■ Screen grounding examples
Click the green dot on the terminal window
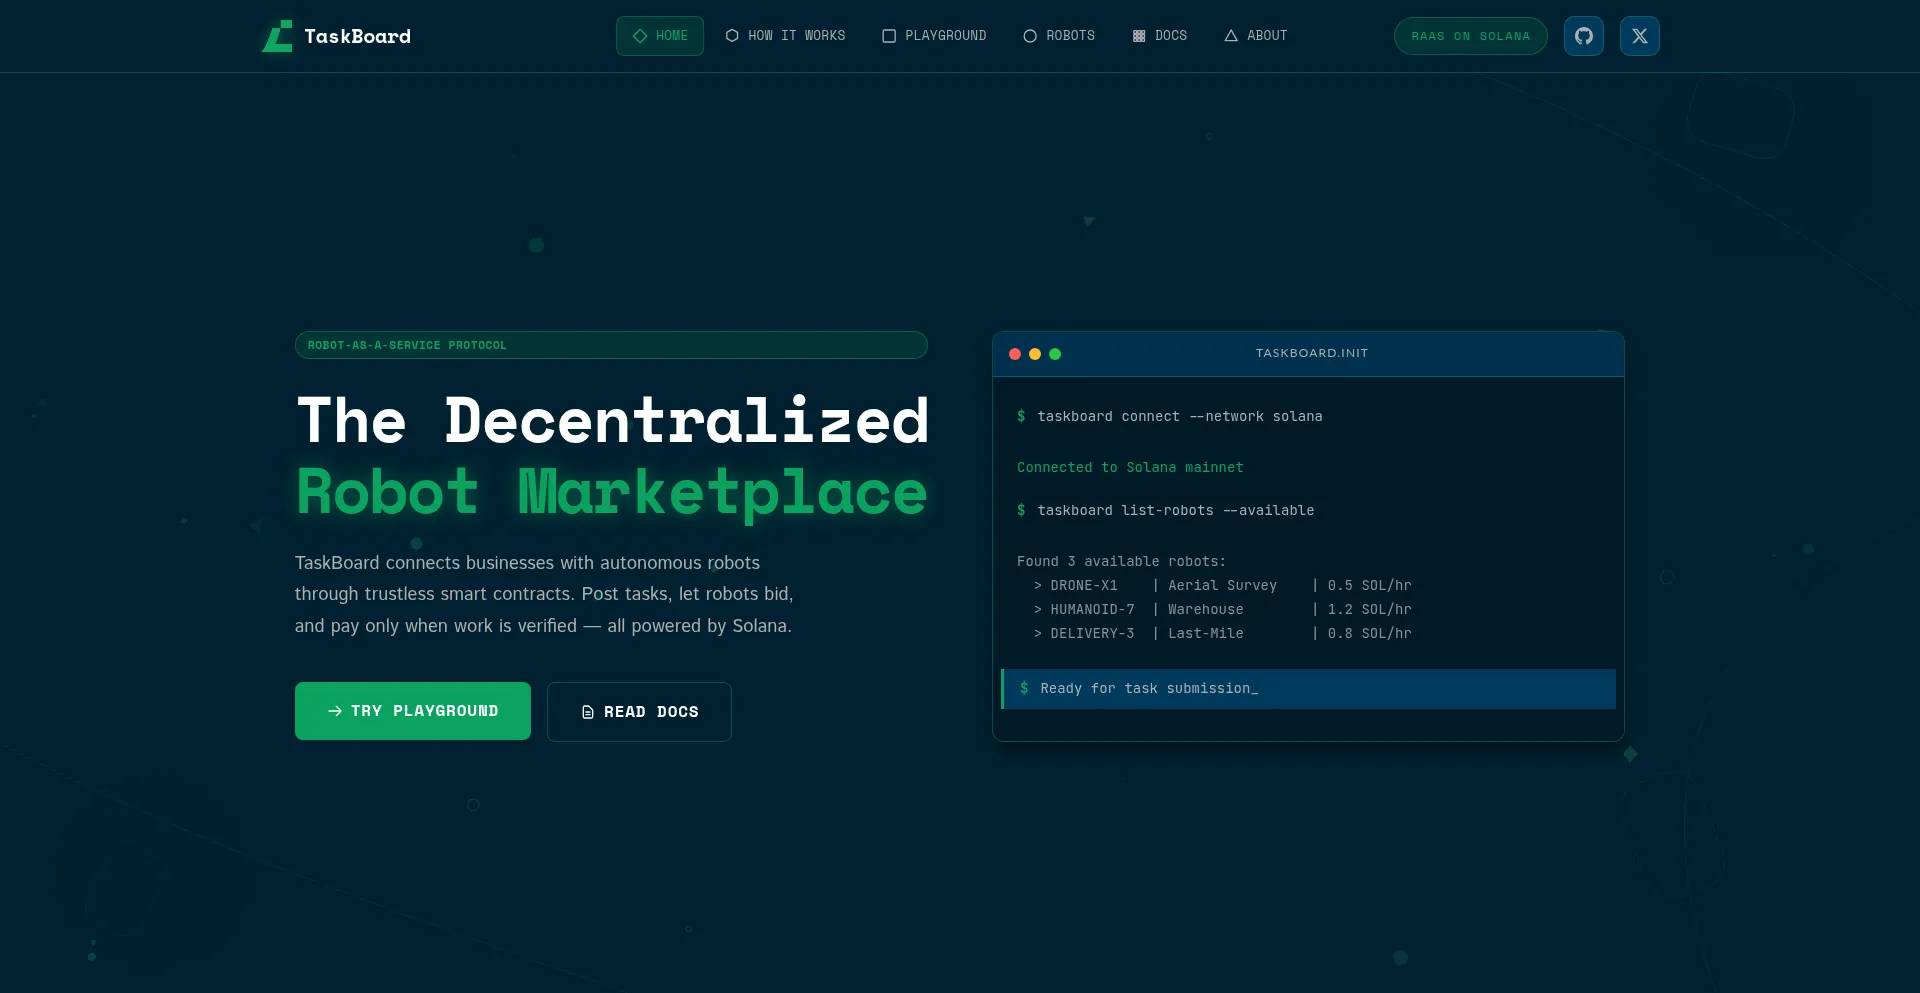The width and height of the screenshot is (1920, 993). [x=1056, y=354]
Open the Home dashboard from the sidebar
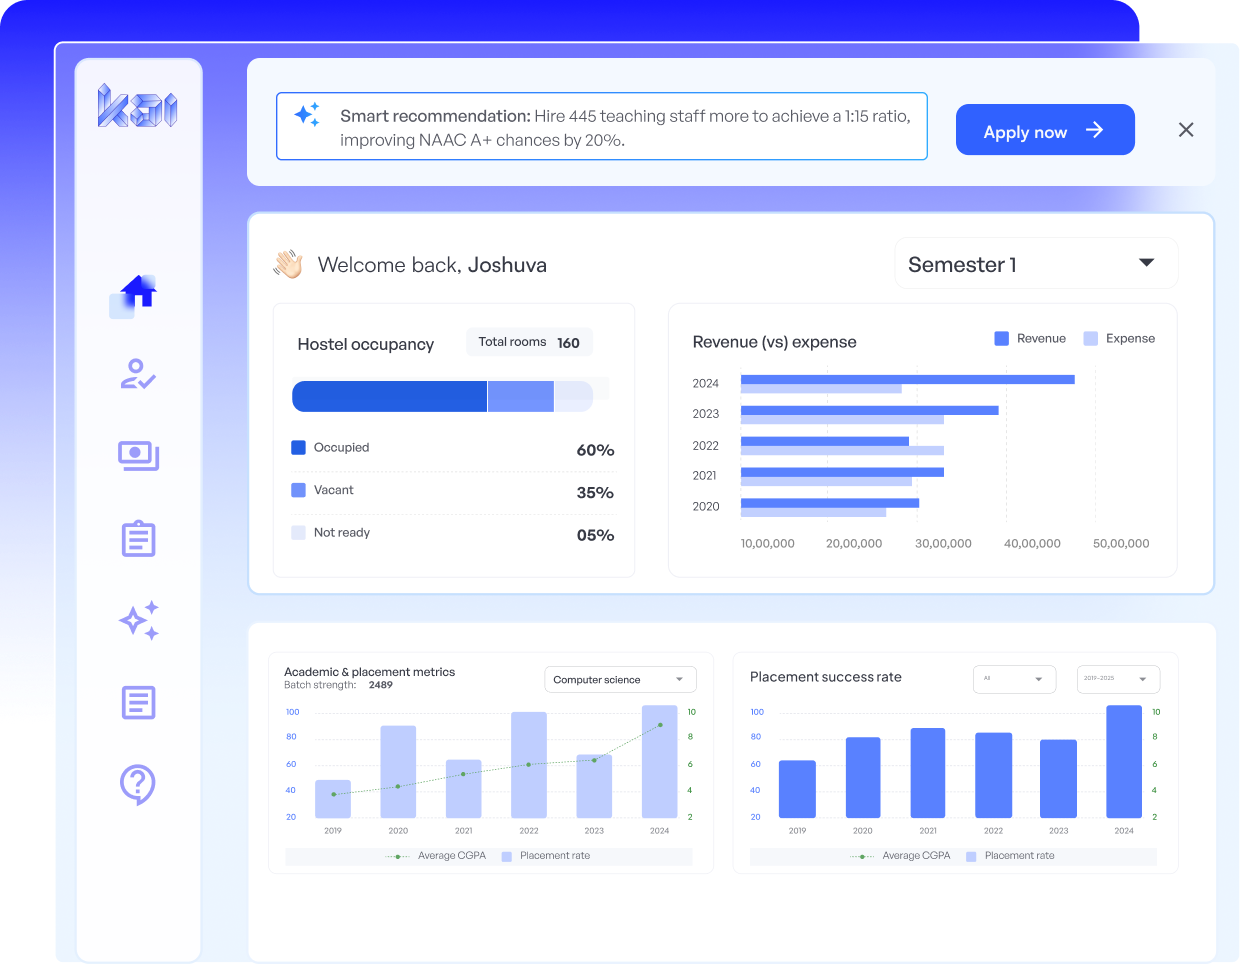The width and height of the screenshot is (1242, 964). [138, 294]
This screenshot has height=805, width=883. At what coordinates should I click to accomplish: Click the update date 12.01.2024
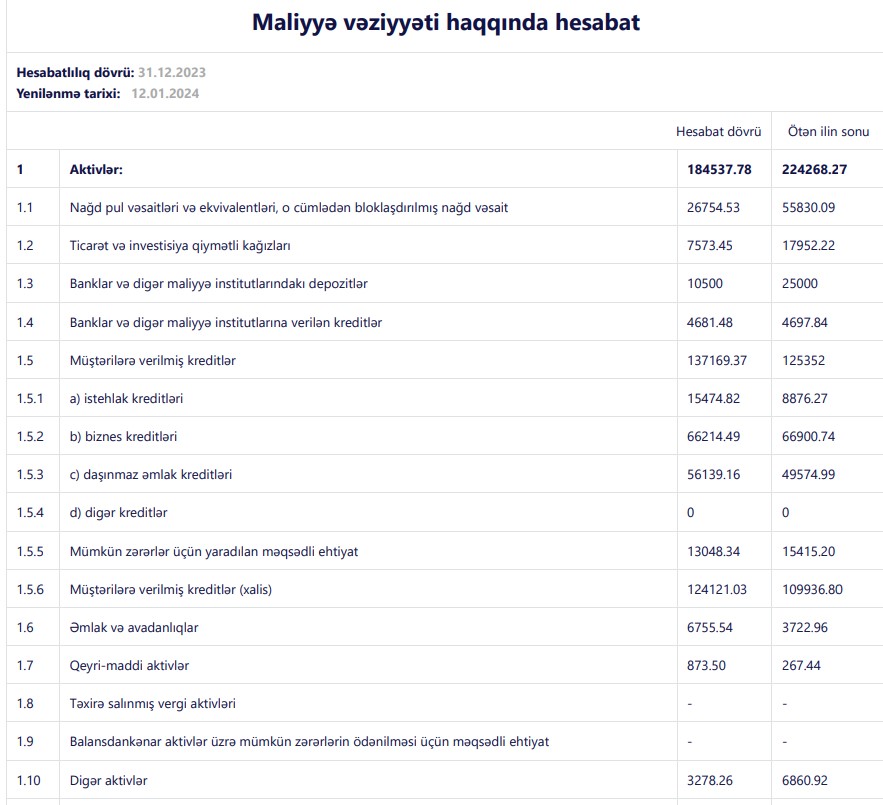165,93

■ Requirements
Turn the lines above into a numbered list, skipping any blank lines. Leave the pictures out of your answer.

■ Solution
1. Click the green dot on the terminal window
2. The width and height of the screenshot is (1920, 993). [x=1056, y=354]
3. Open the Home dashboard from the sidebar
4. The width and height of the screenshot is (1242, 964). [138, 294]
5. This screenshot has height=805, width=883. At what coordinates should I click to accomplish: Click the update date 12.01.2024
6. 165,93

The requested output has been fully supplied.